We are not sure what to make of this. Yesterday, we had stopped for lunch just short of a farm building, and the occupants, an agricutural brigade of buddhist Mongols, had come out to meet us. Even here, on the far edge of communist society, agriculture has been thoroughly collectivised. They invite us in and slice chunks of meat off the huge bowl of bones sitting in the middle of the room for us. This is washed down with koumis, fermented mare's milk. We swap a large hunting knife which Long has brought for sugar, butter, flour and several kilos of smoked horse meat. Later, as we continue up the wide and remote Argut valley one of the brigade, Jura, comes past on his horse and takes Jen and two of our packs to the village. It is a spectacular evening. The path winds up over a high barren bluff, marked by tall stone cairns (the literal translation from Russian is stone pygmies). We don't linger in the village. Dogs snarl behind us as one man comes out to tell us about his time in Berlin with the Red Army. It is him and Jura who visit us that night.
I am sick.

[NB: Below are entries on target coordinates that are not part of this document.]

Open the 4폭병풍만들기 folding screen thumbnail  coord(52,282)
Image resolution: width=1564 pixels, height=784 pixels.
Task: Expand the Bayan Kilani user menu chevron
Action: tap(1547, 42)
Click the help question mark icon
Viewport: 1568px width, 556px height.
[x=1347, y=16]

Vaguely I notice the deep blue of the river, the rich carpet of moss, berries and butter mushrooms that lies beneath the taiga. Occaisionally I even glance upwards to unknown valleys in the southern Chuya mountains. Snowfields lurk high above the dour forest. Mostly though, I think about food, about not losing the track, and about what the route ahead will be like. Fortunately we've met some more Russians, from Novosibirsk, who told us our planned route did not in fact exist, that our hand drawn German map is in error. The Chuya mountains lie to the east of the Katunsky range and the Argut valley, and are divided into two parts by the Karagem river, tributary of the Argut. We hope to cross the northern range to Aktash, a town on the main road south into Mongolia from the regional capital, Gorno-Altaisk.
Incredibly the weather, which has been mostly cloudy and damp since we came down from Belucha, now clears, and we are able to cross from the Karagem over a high pass into the Shavla valley. It is the end of summer. The stunted alpine scrub is just turning a reddish tinge. Above is the huge snowy bulk of Masheey and the sharp south face of Ak-Oyuk. Across the pass, we camp beneath the ice peaks of Mechta (Dream). These mountains, although not high, and evidently regarded by Russians as useful mainly as training for bigger things, were the most beautiful we saw in the CIS.
From the Shavla valley, the route out takes us up out of the taiga forest onto a high and bleak tundra plateau. A party of Russian trampers invite us to a 'small festival'. Many songs are sung about Russia's problems, and a great deal of sweetened condensed milk eaten.
Aktash. The road to Siberia. Peroxide blond women in high heels and short skirts negotiate the uneven roads. A huge picture of Lenin, adorned with socialist exhortations, still glares from the local Soviet building. Beneath the memorial to the Great Patriotic War, an ageing unshaven alchoholic sits with his vodka bottle.